# Crosscut sled design



## larsof54 (Jul 15, 2013)

I am desperately trying to find a link to a crosscut sled design/build video that I saw on a forum about 6 months ago. I have searched extensively to no avail. The owner built himself a sled that would do dado cuts, bevel cuts and 90 degree cuts, all on one sled. It has an adjustable front fence that has five bolts holding it in place. The right side has a horizontal bolt that is used to micro adjust the fence forward or backward to get a perfect 90 degrees to the saw blade. The base of the sled used 1/2" plywood and sliding hardboard pieces over top to achieve zero clearance regardless of blade thickness or angle. There were two knobs threaded though the fence to secure the tops in place. I have looked a hundreds of sled vids and designs but this one is the cream of the crop. I would love to find it again. HELP! please and thanks.


----------



## mark4345 (Oct 7, 2011)

http://wnwoodworkingschool.com/5-cuts-to-a-perfect-cross-cut-sled/
doesnt sound like the same sled, but this one is hard to beat


----------



## MinnesotaMarty (Jan 25, 2015)

Larry, 
The William Ng video on the cross-cut sled is the absolute gold standard. There are others but the Ng sled is the best IMO.


----------



## dodahman (Jun 12, 2012)

Kiefer's sled has adjustable fence…
http://lumberjocks.com/projects/61820

This one has adjustable hardboard base for dados..





but you prolly already saw those.


----------



## waho6o9 (May 6, 2011)

http://lumberjocks.com/projects/137434


----------



## larsof54 (Jul 15, 2013)

The one I saw looks similar to Kiefer's, but that's not the one I'm after. The link to his tube video turns up an "OOPS"


----------



## waho6o9 (May 6, 2011)

From Tommy Evans ^


----------



## dodahman (Jun 12, 2012)

Homemadetool.net website has 223 sleds.

**Dataset content:**

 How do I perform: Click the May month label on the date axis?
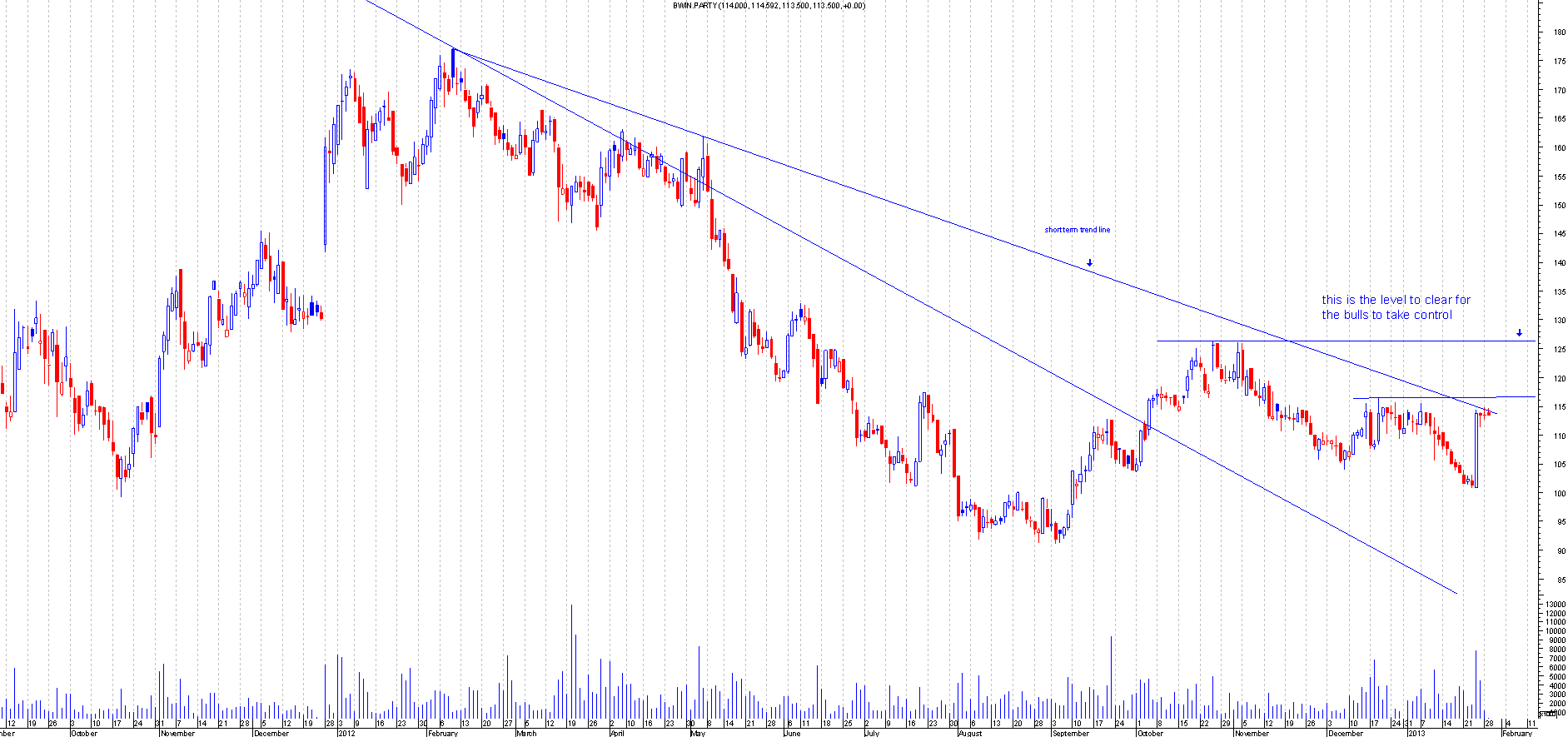pyautogui.click(x=698, y=733)
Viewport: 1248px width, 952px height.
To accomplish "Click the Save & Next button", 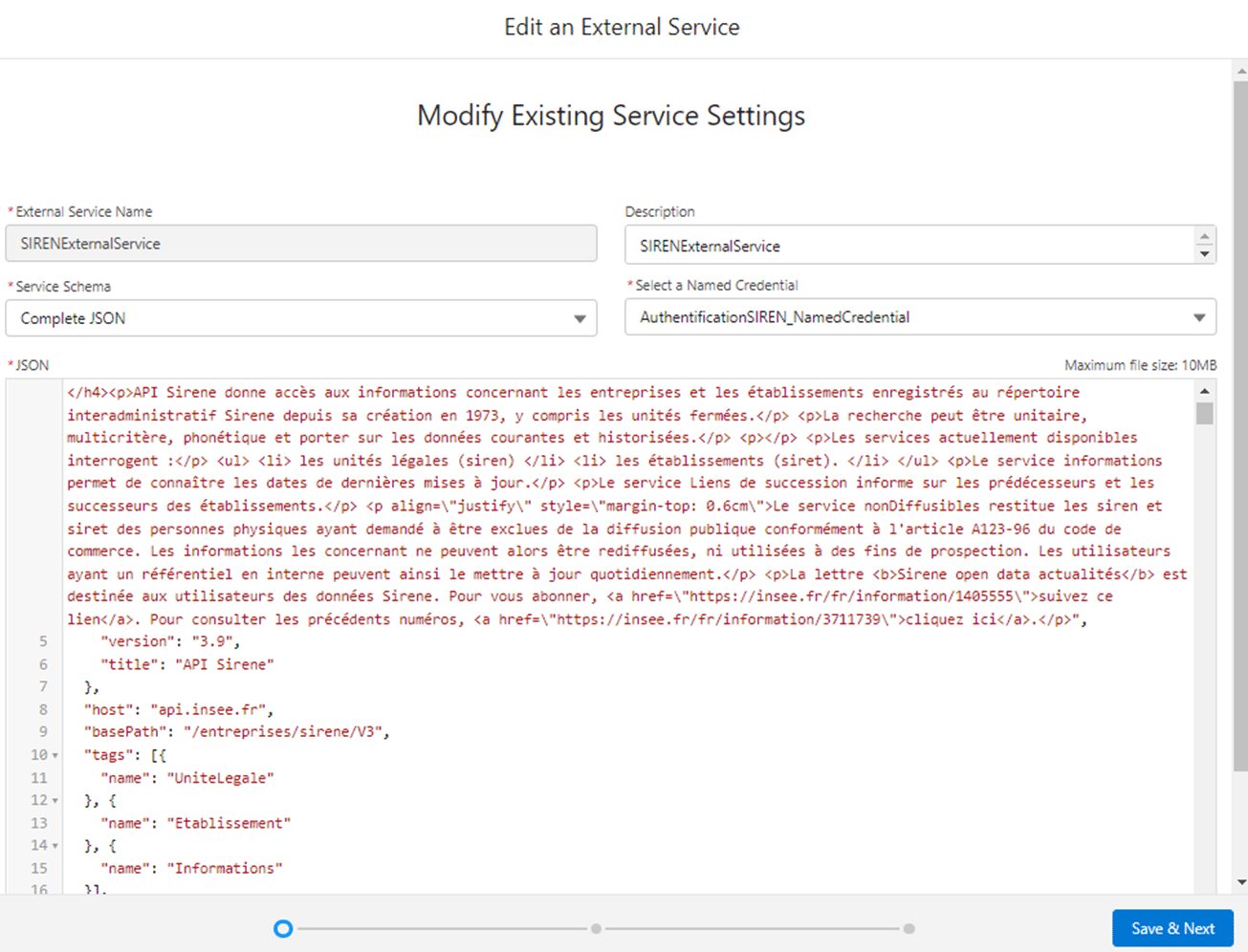I will [1171, 928].
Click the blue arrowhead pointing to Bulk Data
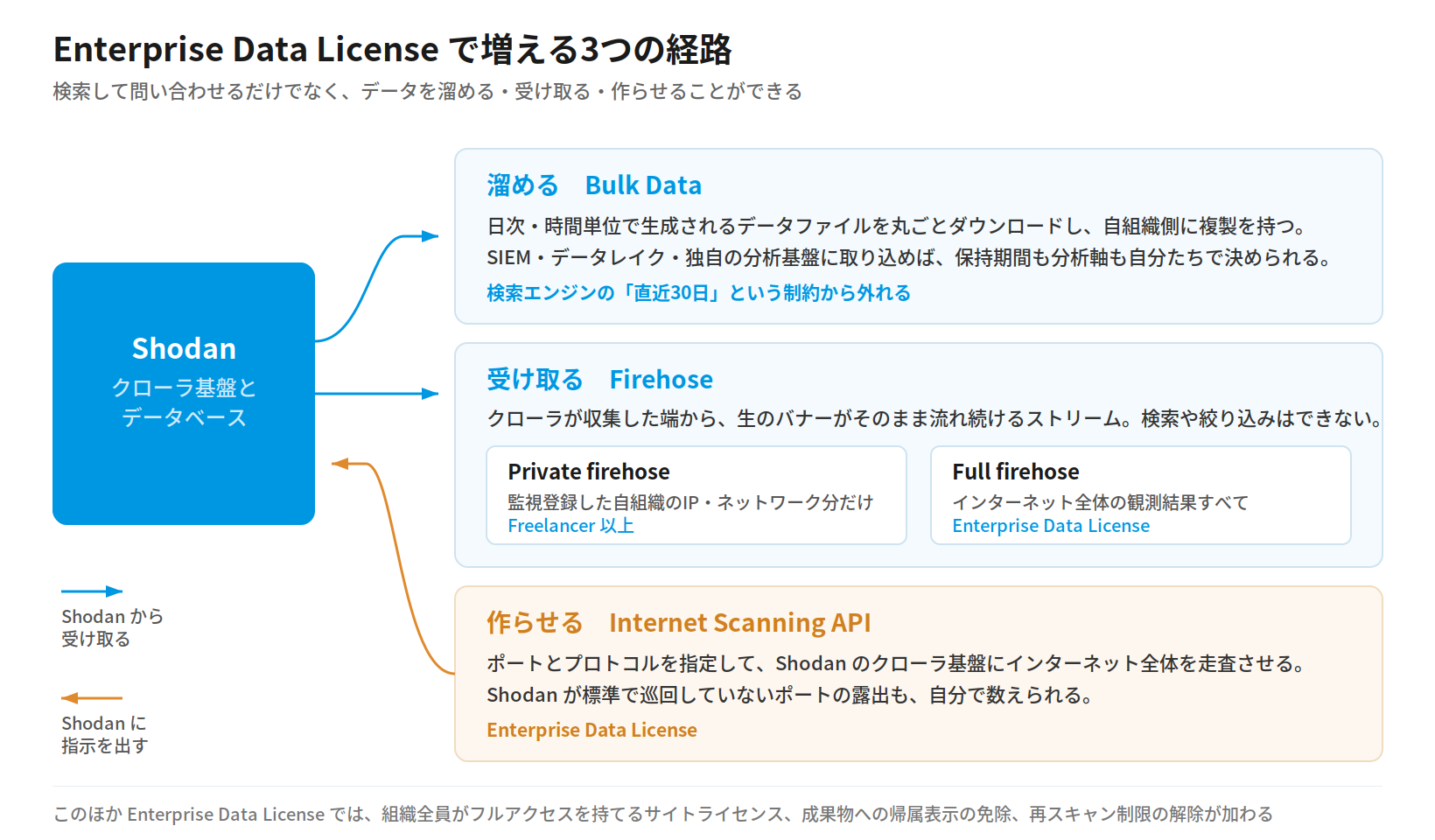The image size is (1435, 840). point(430,236)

**Exercise aim:** In the crosscut sled thread, how many bolts hold the adjustable front fence of the sled that the first poster is searching for?

**Full response:** Five bolts.